======== EXTRAIT DU TEXTE ========
En 1996, elle travaille à Saint-Hyacinthe dans un centre de recherche, lorsqu’elle est approchée par Bernard Voyer pour développer son menu pour ses expéditions à Baffin, puis en Antarctique et enfin sur l’Everest. À partir de ce moment, son nom commence à circuler et on l’approche pour préparer soit des mets ou toute la logistique alimentaire de plusieurs expéditions ou de voyages d’aventure. Plusieurs, au cours des années, lui suggèrent de lancer sa compagnie de mets de plein air. Elle hésite.
En 2012, elle laisse son emploi régulier ; on lui propose de donner le cours « Gastronomie en plein air » à l’université de Chicoutimi. Elle accepte avec joie!
À ce moment-là, son ami Guy Dubuc qui avait acquis une solide expérience dans le domaine du commerce de détail lui propose de se lancer en affaire avec lui. Ils créent alors Happy Yak. À la fin de l’année, il décide de partir avec elle pour faire l’ascension de l’Aconcagua. C’est au cours de cette expédition qu’ils confirment l’importance d’être bien nourris. La réussite passe par l’estomac!
C’est par le procédé de conservation connu sous le nom de lyophilisation que leurs recettes voient le jour. Ce séchage à froid rapide (-40 °C) permet d’extraire jusqu’à 95 % d’eau par sublimation, le passage des molécules d’eau de l’état liquide à l’état gazeux sans passer par l’état solide. C’est ainsi que l’aspect des aliments, leur texture et surtout leurs valeurs nutritives sont préservés. Alors que dans le monde des affaires d’aujourd’hui, les finances et le marketing mènent la recherche et le développement, Christine Chénard est bien décidée à ne faire aucun compromis sur la qualité.
Selon sa pensée, il s’agit non pas de maximiser les profits, mais de les optimiser en maintenant le consommateur au cœur de ses préoccupations.
J’ouvre ici une parenthèse sur le parcours de vie de Christine Chénard.
Entrepreneure dans l’âme, femme de défi ; nous sommes en octobre 2001. L’Ama Dablam du Népal l’appelle. La haute altitude aura raison de son appétit. Elle passera près d’une semaine sans manger, mais plus inquiétant, sans ressentir la faim. C’est sa tête qui mènera et lui permettra d’atteindre le sommet. Au retour, elle survivra à une chute de 20 mètres en se disant que son heure n’avait pas sonné. Elle aura perdu 30 livres au cours de cette expédition. « J’ai compris que quand la tête décide, le corps va suivre », dit-elle.
======== DONNÉES LISTÉES ========
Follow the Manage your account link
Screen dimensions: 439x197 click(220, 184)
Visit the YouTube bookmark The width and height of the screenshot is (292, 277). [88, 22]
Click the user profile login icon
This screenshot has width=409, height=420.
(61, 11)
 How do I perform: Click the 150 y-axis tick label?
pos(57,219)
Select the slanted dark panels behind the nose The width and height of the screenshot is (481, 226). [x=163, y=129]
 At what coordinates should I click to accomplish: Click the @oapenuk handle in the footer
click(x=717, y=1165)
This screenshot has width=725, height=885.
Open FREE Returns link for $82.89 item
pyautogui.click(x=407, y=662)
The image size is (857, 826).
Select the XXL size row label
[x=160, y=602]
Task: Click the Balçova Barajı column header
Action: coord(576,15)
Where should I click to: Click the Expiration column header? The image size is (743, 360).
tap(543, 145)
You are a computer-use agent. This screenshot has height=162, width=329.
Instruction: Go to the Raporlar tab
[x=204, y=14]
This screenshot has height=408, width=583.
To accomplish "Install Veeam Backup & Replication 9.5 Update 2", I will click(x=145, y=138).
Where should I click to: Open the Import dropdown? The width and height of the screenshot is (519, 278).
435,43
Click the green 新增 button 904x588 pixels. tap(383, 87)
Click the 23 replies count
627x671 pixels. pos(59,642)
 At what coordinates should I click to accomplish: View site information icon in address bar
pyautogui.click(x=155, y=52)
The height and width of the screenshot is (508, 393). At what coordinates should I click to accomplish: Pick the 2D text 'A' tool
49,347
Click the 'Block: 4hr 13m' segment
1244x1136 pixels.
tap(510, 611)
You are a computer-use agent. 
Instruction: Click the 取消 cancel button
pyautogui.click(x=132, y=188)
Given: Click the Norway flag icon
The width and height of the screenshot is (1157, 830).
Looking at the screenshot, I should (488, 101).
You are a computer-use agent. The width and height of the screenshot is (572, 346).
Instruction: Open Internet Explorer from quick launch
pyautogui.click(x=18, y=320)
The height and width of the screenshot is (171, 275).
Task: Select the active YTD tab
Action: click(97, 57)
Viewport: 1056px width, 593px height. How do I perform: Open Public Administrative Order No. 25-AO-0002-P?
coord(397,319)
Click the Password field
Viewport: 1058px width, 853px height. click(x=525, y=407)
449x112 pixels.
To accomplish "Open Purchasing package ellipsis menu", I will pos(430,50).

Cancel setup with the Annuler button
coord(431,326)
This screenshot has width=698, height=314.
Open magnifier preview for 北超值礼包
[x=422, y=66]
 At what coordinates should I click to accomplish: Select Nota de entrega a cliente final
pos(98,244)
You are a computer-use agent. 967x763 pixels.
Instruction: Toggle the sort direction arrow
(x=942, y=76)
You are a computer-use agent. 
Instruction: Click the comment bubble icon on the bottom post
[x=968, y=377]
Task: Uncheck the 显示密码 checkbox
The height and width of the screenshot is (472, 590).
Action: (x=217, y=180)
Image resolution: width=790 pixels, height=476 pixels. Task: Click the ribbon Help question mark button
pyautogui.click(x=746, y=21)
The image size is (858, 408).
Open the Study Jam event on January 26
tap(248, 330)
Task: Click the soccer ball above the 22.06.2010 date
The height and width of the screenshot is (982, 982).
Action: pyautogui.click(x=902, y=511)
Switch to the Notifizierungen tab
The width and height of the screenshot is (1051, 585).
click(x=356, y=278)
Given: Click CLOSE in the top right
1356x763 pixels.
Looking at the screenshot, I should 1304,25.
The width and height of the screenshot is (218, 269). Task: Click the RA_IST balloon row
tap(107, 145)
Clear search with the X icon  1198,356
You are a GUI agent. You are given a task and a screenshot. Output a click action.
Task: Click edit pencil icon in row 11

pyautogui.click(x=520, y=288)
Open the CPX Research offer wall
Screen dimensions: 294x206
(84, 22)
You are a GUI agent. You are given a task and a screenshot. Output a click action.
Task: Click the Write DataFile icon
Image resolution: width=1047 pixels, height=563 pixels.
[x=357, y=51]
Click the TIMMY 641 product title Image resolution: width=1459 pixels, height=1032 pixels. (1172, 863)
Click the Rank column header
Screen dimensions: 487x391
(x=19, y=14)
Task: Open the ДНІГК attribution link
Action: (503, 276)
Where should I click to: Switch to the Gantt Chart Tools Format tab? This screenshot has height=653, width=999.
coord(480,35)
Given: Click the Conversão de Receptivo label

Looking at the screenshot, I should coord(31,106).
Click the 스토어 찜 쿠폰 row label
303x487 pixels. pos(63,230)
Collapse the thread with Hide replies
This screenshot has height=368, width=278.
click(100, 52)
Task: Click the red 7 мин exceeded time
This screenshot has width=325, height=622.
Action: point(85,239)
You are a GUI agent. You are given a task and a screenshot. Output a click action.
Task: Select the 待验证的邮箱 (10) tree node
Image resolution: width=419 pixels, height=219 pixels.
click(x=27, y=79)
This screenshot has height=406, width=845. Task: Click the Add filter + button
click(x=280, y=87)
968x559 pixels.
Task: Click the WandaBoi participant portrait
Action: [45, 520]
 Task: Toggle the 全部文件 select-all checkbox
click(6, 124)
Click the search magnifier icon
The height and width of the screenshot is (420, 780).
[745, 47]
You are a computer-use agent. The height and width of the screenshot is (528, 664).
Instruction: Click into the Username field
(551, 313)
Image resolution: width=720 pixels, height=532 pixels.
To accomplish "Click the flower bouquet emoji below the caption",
========
## CONSIGNE
Reprends le passage de l'extrait allant de « C’est par le » jusqu'à « de Christine Chénard. » en remplaçant « lyophilisation » par « cryodessiccation ». Cette liste n'a aucun rapport avec l'extrait.

## RÉPONSE
C’est par le procédé de conservation connu sous le nom de cryodessiccation que leurs recettes voient le jour. Ce séchage à froid rapide (-40 °C) permet d’extraire jusqu’à 95 % d’eau par sublimation, le passage des molécules d’eau de l’état liquide à l’état gazeux sans passer par l’état solide. C’est ainsi que l’aspect des aliments, leur texture et surtout leurs valeurs nutritives sont préservés. Alors que dans le monde des affaires d’aujourd’hui, les finances et le marketing mènent la recherche et le développement, Christine Chénard est bien décidée à ne faire aucun compromis sur la qualité.
Selon sa pensée, il s’agit non pas de maximiser les profits, mais de les optimiser en maintenant le consommateur au cœur de ses préoccupations.
J’ouvre ici une parenthèse sur le parcours de vie de Christine Chénard.